To run the benchmarks with a specific cURL version (tested with v8.17.0), use these commands:
# Install the latest cURL via Homebrew (macOS)
brew install curl
# Clone and configure with specific cURL version
git clone https://github.com/ada-url/ada.git
cd ada
cmake -B build \
-DADA_BENCHMARKS=ON \
-DCMAKE_BUILD_TYPE=Release \
-DADA_USE_UNSAFE_STD_REGEX_PROVIDER=ON \
-DCURL_INCLUDE_DIR=/opt/homebrew/opt/curl/include \
-DCURL_LIBRARY=/opt/homebrew/opt/curl/lib/libcurl.dylib \
-DCMAKE_FIND_FRAMEWORK=LAST \
-DCMAKE_FIND_APPBUNDLE=LAST
# Build and run
cmake --build build
sudo ./build/benchmarks/benchdata --benchmark_counters_tabular=trueAnd here are the results:
➜ sudo ./build/benchmarks/benchdata --benchmark_counters_tabular=true
----------------------------------------------------------------------------------------------------------------------------------------------------------------------------------------------------------------------------------------------------
Benchmark Time CPU Iterations GHz cycle/byte cycles/url instructions/byte instructions/cycle instructions/ns instructions/url ns/url speed time/byte time/url url/s
----------------------------------------------------------------------------------------------------------------------------------------------------------------------------------------------------------------------------------------------------
BenchData_BasicBench_AdaURL_href 15803060 ns 15782000 ns 44 4.2983 7.57612 658.055 36.6275 4.8346 20.7806 3.18144k 153.097 550.506M/s 1.81651ns 157.781ns 6.33792M/s
BenchData_BasicBench_AdaURL_aggregator_href 10969095 ns 10968484 ns 64 4.24262 5.24663 455.719 26.5629 5.06284 21.4797 2.30723k 107.414 792.096M/s 1.26247ns 109.657ns 9.11931M/s
BenchData_BasicBench_AdaURL_CanParse 6682434 ns 6676443 ns 106 4.11577 3.13855 272.612 16.3542 5.21076 21.4463 1.42052k 66.2359 1.30131G/s 768.459ps 66.7477ns 14.9818M/s
BasicBench_whatwg 31119821 ns 31092348 ns 23 4.15052 14.6009 1.26822k 79.8787 5.47082 22.7067 6.9382k 305.557 279.429M/s 3.57873ns 310.846ns 3.21703M/s
BasicBench_CURL 89264557 ns 89178750 ns 8 4.1492 42.1106 3.6577k 233.565 5.54647 23.0134 20.2873k 881.542 97.4233M/s 10.2645ns 891.565ns 1.12162M/s
BasicBench_ServoUrl 27290262 ns 27273400 ns 25 4.17501 12.8397 1.11524k 65.8058 5.1252 21.3977 5.71584k 267.124 318.556M/s 3.13917ns 272.666ns 3.66749M/s
Conclusion
This benchmark demonstrates that Ada delivers significant performance advantages over cURL for URL parsing, with 7.1x faster full parsing and 86% reduction in CPU utilization at scale. More importantly, it shows that URL parsing remains highly efficient even at extreme scale—requiring less than half a CPU core for over half a million requests per second.

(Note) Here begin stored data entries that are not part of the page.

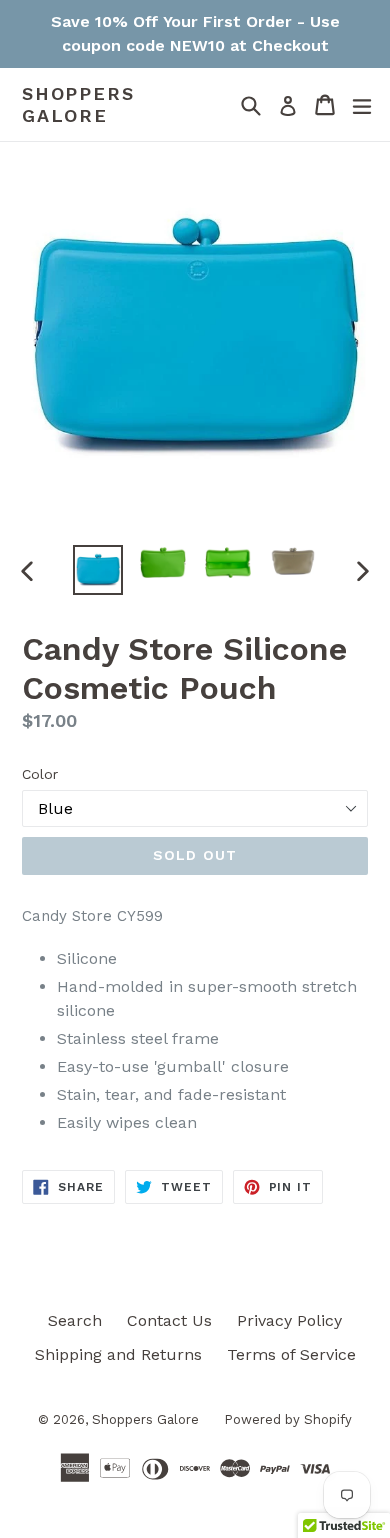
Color (40, 774)
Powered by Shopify (288, 1419)
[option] (97, 570)
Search (75, 1320)
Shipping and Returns (118, 1354)
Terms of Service (291, 1354)
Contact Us (169, 1320)
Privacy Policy (289, 1320)
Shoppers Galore (78, 104)
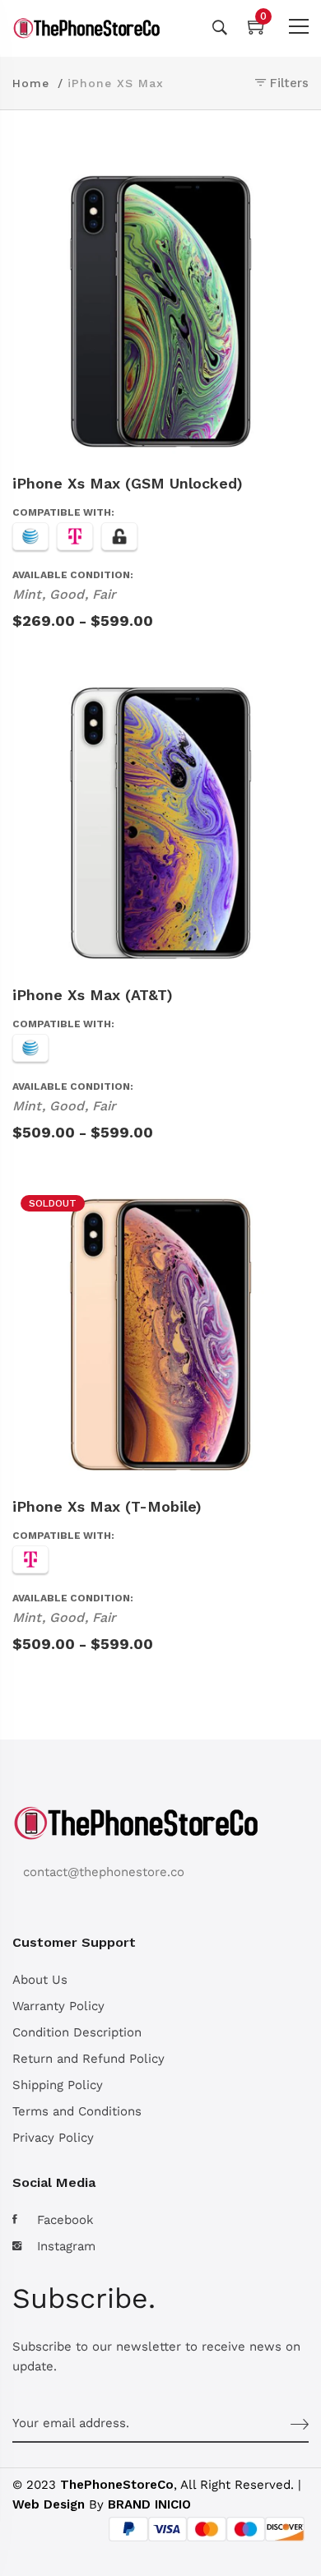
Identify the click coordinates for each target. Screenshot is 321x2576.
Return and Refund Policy (88, 2058)
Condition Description (77, 2032)
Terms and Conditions (77, 2111)
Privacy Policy (53, 2137)
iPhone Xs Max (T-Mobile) (107, 1506)
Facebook (65, 2219)
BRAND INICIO (149, 2504)
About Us (39, 1979)
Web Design (48, 2504)
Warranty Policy (58, 2006)
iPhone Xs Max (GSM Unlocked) (127, 483)
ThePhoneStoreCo (117, 2484)
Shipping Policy (57, 2085)
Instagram (66, 2246)
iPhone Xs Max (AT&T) (92, 994)
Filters (287, 83)
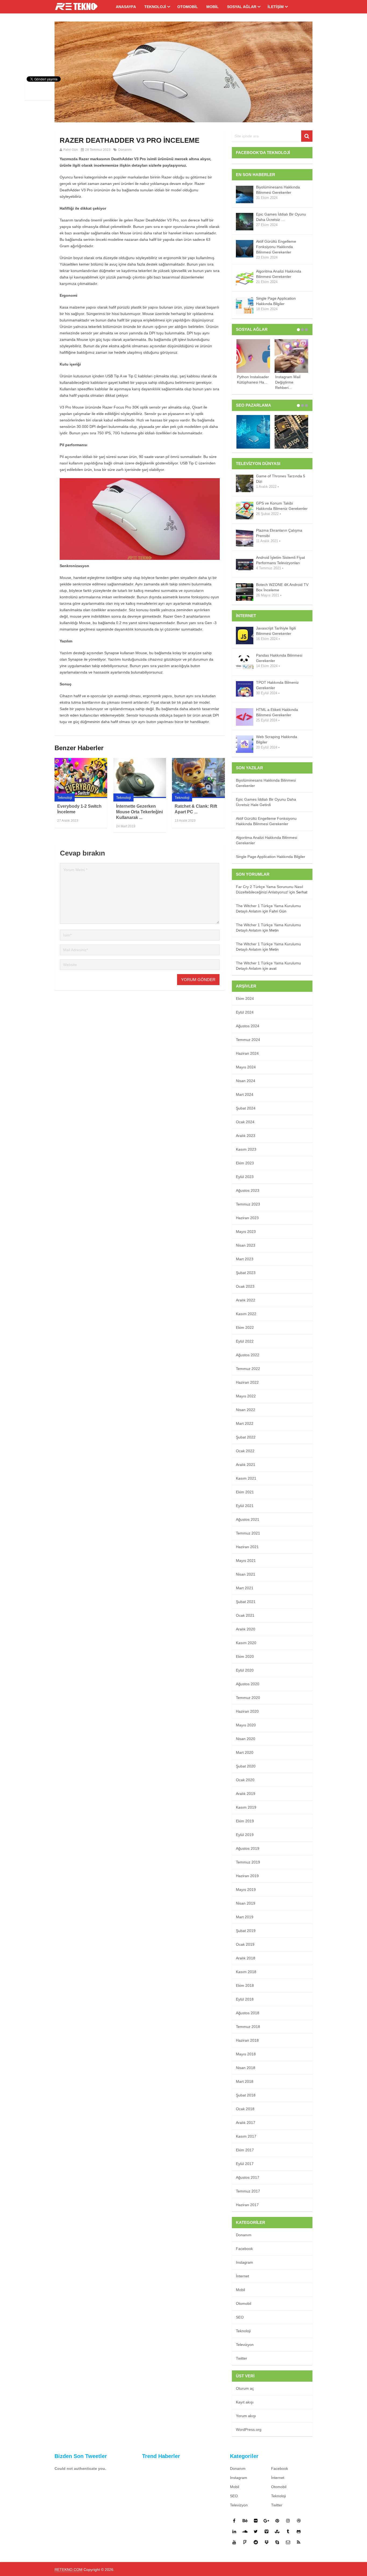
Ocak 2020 (245, 1780)
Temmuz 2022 (248, 1368)
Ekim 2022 (245, 1327)
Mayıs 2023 (246, 1231)
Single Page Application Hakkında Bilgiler (276, 301)
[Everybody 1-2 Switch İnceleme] (81, 778)
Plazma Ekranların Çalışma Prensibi (279, 533)
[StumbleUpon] (277, 2531)
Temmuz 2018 (248, 2026)
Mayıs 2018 (246, 2054)
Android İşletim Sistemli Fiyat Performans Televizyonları (280, 560)
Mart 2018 (244, 2081)
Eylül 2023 (245, 1177)
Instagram (244, 2262)
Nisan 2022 (245, 1410)
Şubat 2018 (246, 2095)
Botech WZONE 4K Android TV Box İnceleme (282, 587)
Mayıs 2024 (246, 1067)
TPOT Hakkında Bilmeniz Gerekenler (277, 685)
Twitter (241, 2358)
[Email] (288, 2542)
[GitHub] (298, 2531)
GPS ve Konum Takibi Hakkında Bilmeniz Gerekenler (282, 506)
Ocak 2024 (245, 1122)
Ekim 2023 (245, 1163)
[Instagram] (288, 2520)
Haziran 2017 (247, 2205)
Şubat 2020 (246, 1766)
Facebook (244, 2248)
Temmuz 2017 (248, 2191)
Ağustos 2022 (247, 1355)
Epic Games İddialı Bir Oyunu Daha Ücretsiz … (281, 217)
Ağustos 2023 (247, 1190)
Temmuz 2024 (248, 1039)
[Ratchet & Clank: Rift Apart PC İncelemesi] (198, 778)
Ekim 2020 (245, 1656)
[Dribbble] (298, 2520)
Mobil (212, 7)
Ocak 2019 (245, 1944)
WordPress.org (248, 2429)
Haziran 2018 (247, 2040)
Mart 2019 (244, 1917)
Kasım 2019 (246, 1807)
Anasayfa (126, 7)
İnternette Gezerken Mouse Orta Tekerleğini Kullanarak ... (139, 812)
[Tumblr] (288, 2531)
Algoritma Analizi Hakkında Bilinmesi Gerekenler (278, 274)
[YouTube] (234, 2542)
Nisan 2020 (245, 1739)
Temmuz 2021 (248, 1533)
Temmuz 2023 (248, 1204)
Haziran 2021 (247, 1547)
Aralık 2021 (245, 1464)
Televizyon (245, 2344)
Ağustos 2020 (247, 1684)
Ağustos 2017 (247, 2177)
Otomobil (187, 7)
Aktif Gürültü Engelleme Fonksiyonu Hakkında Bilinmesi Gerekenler (276, 246)
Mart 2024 (244, 1094)
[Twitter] (255, 2531)
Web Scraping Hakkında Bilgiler (276, 739)
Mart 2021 (244, 1588)
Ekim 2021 (245, 1492)
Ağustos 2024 (247, 1026)
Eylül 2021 (245, 1506)
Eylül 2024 (245, 1012)
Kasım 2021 (246, 1478)
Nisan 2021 (245, 1574)
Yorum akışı (246, 2416)
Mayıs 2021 (246, 1560)
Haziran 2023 (247, 1218)
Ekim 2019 (245, 1821)
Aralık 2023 (245, 1135)
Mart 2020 (244, 1752)
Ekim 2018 (245, 1985)
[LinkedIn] (234, 2531)
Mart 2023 (244, 1259)
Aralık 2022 (245, 1300)
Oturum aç (245, 2388)
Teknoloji (155, 7)
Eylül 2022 (245, 1341)
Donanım (125, 150)
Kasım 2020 (246, 1643)
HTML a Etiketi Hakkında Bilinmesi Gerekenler (277, 712)
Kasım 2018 (246, 1972)
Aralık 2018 (245, 1958)
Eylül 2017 (245, 2164)
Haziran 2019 (247, 1876)
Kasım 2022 (246, 1314)
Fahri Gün (70, 150)
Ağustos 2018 (247, 2013)
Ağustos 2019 (247, 1848)
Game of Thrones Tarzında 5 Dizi (280, 479)
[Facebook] (234, 2520)
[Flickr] (255, 2520)
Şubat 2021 (246, 1602)
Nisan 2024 (245, 1081)
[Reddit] (255, 2542)
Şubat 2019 (246, 1931)
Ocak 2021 (245, 1615)
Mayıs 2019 (246, 1889)
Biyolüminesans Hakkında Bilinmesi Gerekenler (278, 190)
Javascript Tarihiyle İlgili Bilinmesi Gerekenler (276, 631)
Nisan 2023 (245, 1245)
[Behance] (245, 2520)
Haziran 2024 (247, 1053)
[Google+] (266, 2520)
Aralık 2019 (245, 1793)
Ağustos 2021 (247, 1519)
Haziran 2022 (247, 1382)
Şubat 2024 (246, 1108)
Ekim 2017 (245, 2150)
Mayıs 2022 (246, 1396)
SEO (240, 2317)
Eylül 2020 (245, 1670)
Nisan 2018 (245, 2068)
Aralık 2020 (245, 1629)
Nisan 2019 (245, 1903)
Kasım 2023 (246, 1149)
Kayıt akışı (245, 2402)
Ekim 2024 (245, 998)
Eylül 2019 (245, 1835)
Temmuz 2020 (248, 1697)
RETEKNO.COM (68, 2569)
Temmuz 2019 (248, 1862)
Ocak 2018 (245, 2109)
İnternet (242, 2276)
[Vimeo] (266, 2531)
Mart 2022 (244, 1423)
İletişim (276, 7)
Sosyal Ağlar (241, 7)
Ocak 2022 (245, 1451)
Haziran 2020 (247, 1711)
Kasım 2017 (246, 2136)
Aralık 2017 (245, 2122)
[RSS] (298, 2542)
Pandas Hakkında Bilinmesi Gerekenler (279, 658)
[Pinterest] (277, 2520)
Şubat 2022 (246, 1437)
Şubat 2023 (246, 1273)
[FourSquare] (245, 2542)
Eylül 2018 (245, 1999)
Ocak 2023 (245, 1286)
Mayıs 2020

The performance difference matters most when multiplied across large infrastructure deployments. While a single server saves only a fraction of a core, this compounds to meaningful cost savings and improved resource utilization across fleets of hundreds or thousands of machines.
Try Ada
Ada is open source and available for integration into your projects:
- GitHub: https://github.com/ada-url/ada
- Documentation: https://ada-url.com
- Paper: Parsing Millions of URLs per Second
Ada supports C++, C, Node.js, Python, Rust, and other languages through various bindings. It’s already used in production by major platforms including Node.js, ClickHouse, Cloudflare Workers, and Datadog.
All benchmarks in this post are reproducible using the commands provided. The methodology and results are published in our peer-reviewed academic paper for full transparency.